MS148 - Advances in machine learning for composite materials
Keywords: Composite, Machine learning
Over the past few decades, sectors like aerospace and wind energy (among others) have experienced significant impacts from the integration of high-performance composites. However, a challenge in modelling and designing composites is the limited computational efficiency of precise high-fidelity models. Conventional optimization methods for design often lead to complex procedures due to the large dimensions of the design space and the computational burden associated with high-fidelity simulations. In recent times, machine learning approaches have emerged as promising techniques to enhance the efficiency and reliability of various approaches for modelling of composites . These techniques offer a powerful approach to capture and understand the intricate behavior of composite materials by leveraging vast datasets and identifying underlying patterns.

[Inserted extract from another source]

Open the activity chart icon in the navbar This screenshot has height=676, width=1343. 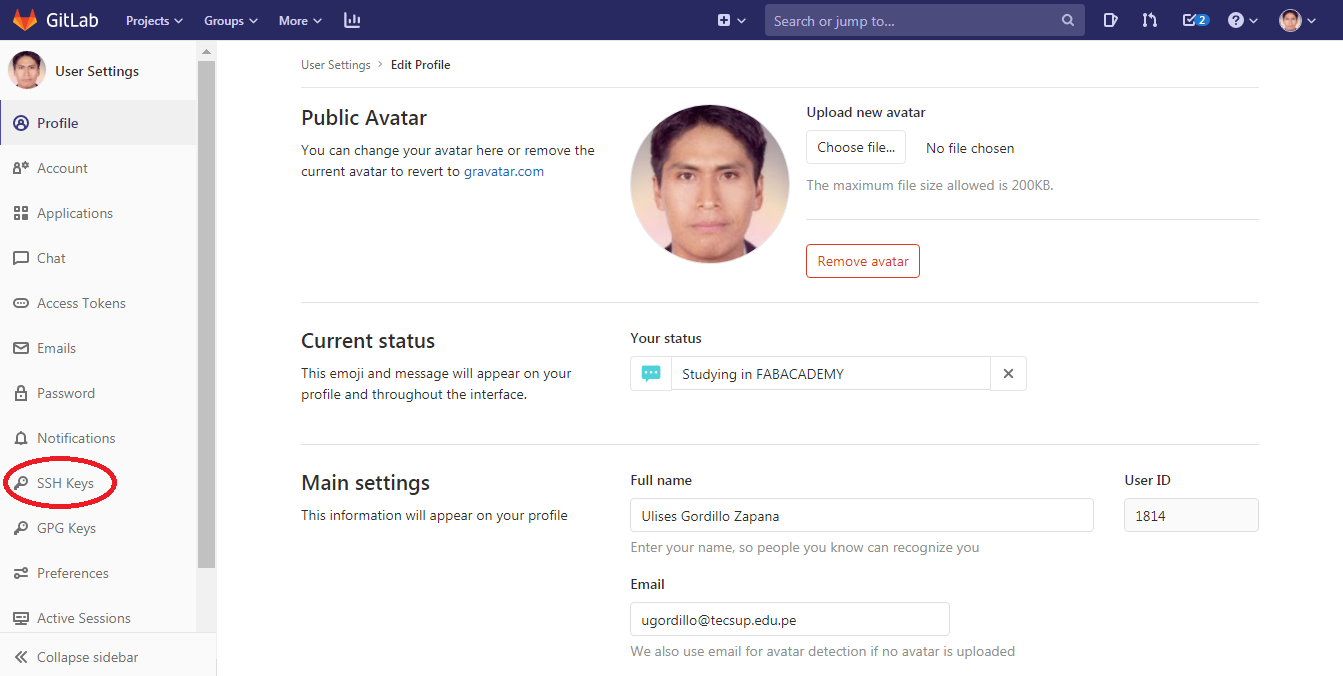[351, 20]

By training models on different sources of data, machine learning can accurately predict physical and mechanical properties, failure mechanisms, and durability, enabling efficient material design and reducing the need for extensive and costly experimental and computational testing programs . Furthermore, machine learning can facilitate the optimization of composite processing parameters, aiding in the achievement of desired material properties and reducing manufacturing defects. The application of machine learning techniques in composite materials not only enhances our understanding of these advanced materials, but also enables their broader utilization across industries such as aerospace, automotive, and renewable energy, where lightweight and high-strength materials are in high demand. In this mini symposium, we will discuss the state-of-the-art developments in usage of machine learning techniques for modelling, design, and process optimization of composite materials. Contributions on a wide range of topics are encouraged, from traditional and physics-enhanced machine learning for surrogate modelling, to learning and exploiting latent representations of material behavior, generative learning for material optimization, efficient data assimilation and active learning, among others.